→ **Information**:

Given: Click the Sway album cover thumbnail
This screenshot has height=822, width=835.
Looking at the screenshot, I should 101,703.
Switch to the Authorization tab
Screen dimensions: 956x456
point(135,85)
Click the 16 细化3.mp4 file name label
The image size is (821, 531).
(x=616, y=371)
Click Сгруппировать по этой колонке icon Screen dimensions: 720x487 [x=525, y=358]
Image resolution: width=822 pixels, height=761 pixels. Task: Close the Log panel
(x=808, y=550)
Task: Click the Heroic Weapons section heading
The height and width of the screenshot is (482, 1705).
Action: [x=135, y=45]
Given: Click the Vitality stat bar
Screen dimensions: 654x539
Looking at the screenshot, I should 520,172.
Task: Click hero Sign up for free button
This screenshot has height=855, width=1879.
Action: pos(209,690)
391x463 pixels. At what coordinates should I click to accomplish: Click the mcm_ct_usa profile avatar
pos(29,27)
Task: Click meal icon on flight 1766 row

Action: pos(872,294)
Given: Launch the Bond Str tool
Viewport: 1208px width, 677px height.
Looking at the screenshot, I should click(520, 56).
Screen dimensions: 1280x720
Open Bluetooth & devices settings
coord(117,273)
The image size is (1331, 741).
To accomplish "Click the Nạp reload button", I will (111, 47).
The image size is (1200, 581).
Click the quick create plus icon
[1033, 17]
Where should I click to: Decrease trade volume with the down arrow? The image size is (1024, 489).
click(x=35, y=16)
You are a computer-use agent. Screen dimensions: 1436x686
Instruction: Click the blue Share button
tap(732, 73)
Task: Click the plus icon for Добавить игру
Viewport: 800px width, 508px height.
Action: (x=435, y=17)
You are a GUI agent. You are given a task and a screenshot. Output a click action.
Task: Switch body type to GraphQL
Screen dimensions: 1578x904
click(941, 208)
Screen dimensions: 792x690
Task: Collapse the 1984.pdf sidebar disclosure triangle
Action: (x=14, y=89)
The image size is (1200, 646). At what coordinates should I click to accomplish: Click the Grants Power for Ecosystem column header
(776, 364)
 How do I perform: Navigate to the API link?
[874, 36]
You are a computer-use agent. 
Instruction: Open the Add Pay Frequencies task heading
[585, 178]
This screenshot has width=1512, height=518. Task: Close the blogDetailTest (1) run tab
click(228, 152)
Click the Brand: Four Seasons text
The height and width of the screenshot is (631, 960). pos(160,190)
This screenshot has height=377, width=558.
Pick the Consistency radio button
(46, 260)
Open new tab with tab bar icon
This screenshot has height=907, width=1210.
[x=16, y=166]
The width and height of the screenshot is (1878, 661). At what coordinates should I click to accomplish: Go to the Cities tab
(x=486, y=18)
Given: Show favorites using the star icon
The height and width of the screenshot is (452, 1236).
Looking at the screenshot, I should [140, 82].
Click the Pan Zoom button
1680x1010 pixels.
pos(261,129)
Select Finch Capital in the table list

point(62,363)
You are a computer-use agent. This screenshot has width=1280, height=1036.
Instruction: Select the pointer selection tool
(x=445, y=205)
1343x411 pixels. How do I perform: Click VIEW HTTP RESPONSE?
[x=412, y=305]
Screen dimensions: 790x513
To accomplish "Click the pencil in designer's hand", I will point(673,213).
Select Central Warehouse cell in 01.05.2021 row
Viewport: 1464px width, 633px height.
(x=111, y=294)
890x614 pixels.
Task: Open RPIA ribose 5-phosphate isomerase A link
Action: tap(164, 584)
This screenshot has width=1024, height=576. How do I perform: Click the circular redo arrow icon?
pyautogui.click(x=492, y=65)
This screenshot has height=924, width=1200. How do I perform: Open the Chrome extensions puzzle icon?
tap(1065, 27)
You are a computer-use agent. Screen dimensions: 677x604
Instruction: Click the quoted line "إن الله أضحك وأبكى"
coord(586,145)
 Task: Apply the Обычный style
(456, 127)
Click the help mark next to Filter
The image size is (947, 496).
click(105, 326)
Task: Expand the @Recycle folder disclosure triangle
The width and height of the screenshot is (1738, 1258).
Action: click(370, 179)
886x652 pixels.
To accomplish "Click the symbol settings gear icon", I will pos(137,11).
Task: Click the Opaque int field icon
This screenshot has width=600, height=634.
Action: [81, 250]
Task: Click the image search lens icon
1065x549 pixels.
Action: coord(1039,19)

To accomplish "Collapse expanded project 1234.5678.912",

→ **Task description**: Everything in the listing should be given again word for word.

→ **Solution**:
Given: Click the Sway album cover thumbnail
This screenshot has height=822, width=835.
Looking at the screenshot, I should 101,703.
Switch to the Authorization tab
Screen dimensions: 956x456
point(135,85)
Click the 16 细化3.mp4 file name label
The image size is (821, 531).
(x=616, y=371)
Click Сгруппировать по этой колонке icon Screen dimensions: 720x487 [x=525, y=358]
Image resolution: width=822 pixels, height=761 pixels. Task: Close the Log panel
(x=808, y=550)
Task: Click the Heroic Weapons section heading
The height and width of the screenshot is (482, 1705).
Action: [x=135, y=45]
Given: Click the Vitality stat bar
Screen dimensions: 654x539
Looking at the screenshot, I should 520,172.
Task: Click hero Sign up for free button
This screenshot has height=855, width=1879.
Action: pos(209,690)
391x463 pixels. At what coordinates should I click to accomplish: Click the mcm_ct_usa profile avatar
pos(29,27)
Task: Click meal icon on flight 1766 row

Action: pos(872,294)
Given: Launch the Bond Str tool
Viewport: 1208px width, 677px height.
Looking at the screenshot, I should click(520, 56).
Screen dimensions: 1280x720
Open Bluetooth & devices settings
coord(117,273)
The image size is (1331, 741).
To accomplish "Click the Nạp reload button", I will (111, 47).
The image size is (1200, 581).
Click the quick create plus icon
[1033, 17]
Where should I click to: Decrease trade volume with the down arrow? The image size is (1024, 489).
click(x=35, y=16)
You are a computer-use agent. Screen dimensions: 1436x686
Instruction: Click the blue Share button
tap(732, 73)
Task: Click the plus icon for Добавить игру
Viewport: 800px width, 508px height.
Action: (x=435, y=17)
You are a GUI agent. You are given a task and a screenshot. Output a click action.
Task: Switch body type to GraphQL
Screen dimensions: 1578x904
click(941, 208)
Screen dimensions: 792x690
Task: Collapse the 1984.pdf sidebar disclosure triangle
Action: (x=14, y=89)
The image size is (1200, 646). At what coordinates should I click to accomplish: Click the Grants Power for Ecosystem column header
(776, 364)
 How do I perform: Navigate to the API link?
[874, 36]
You are a computer-use agent. 
Instruction: Open the Add Pay Frequencies task heading
[585, 178]
This screenshot has width=1512, height=518. Task: Close the blogDetailTest (1) run tab
click(228, 152)
Click the Brand: Four Seasons text
The height and width of the screenshot is (631, 960). pos(160,190)
This screenshot has height=377, width=558.
Pick the Consistency radio button
(46, 260)
Open new tab with tab bar icon
This screenshot has height=907, width=1210.
[x=16, y=166]
The width and height of the screenshot is (1878, 661). At what coordinates should I click to accomplish: Go to the Cities tab
(x=486, y=18)
Given: Show favorites using the star icon
The height and width of the screenshot is (452, 1236).
Looking at the screenshot, I should [140, 82].
Click the Pan Zoom button
1680x1010 pixels.
pos(261,129)
Select Finch Capital in the table list

point(62,363)
You are a computer-use agent. This screenshot has width=1280, height=1036.
Instruction: Select the pointer selection tool
(x=445, y=205)
1343x411 pixels. How do I perform: Click VIEW HTTP RESPONSE?
[x=412, y=305]
Screen dimensions: 790x513
To accomplish "Click the pencil in designer's hand", I will point(673,213).
Select Central Warehouse cell in 01.05.2021 row
Viewport: 1464px width, 633px height.
(x=111, y=294)
890x614 pixels.
Task: Open RPIA ribose 5-phosphate isomerase A link
Action: tap(164, 584)
This screenshot has width=1024, height=576. How do I perform: Click the circular redo arrow icon?
pyautogui.click(x=492, y=65)
This screenshot has height=924, width=1200. How do I perform: Open the Chrome extensions puzzle icon?
tap(1065, 27)
You are a computer-use agent. Screen dimensions: 677x604
Instruction: Click the quoted line "إن الله أضحك وأبكى"
coord(586,145)
 Task: Apply the Обычный style
(456, 127)
Click the help mark next to Filter
The image size is (947, 496).
click(105, 326)
Task: Expand the @Recycle folder disclosure triangle
The width and height of the screenshot is (1738, 1258).
Action: click(370, 179)
886x652 pixels.
To accomplish "Click the symbol settings gear icon", I will pos(137,11).
Task: Click the Opaque int field icon
This screenshot has width=600, height=634.
Action: [81, 250]
Task: Click the image search lens icon
1065x549 pixels.
Action: coord(1039,19)

To accomplish "Collapse expanded project 1234.5678.912",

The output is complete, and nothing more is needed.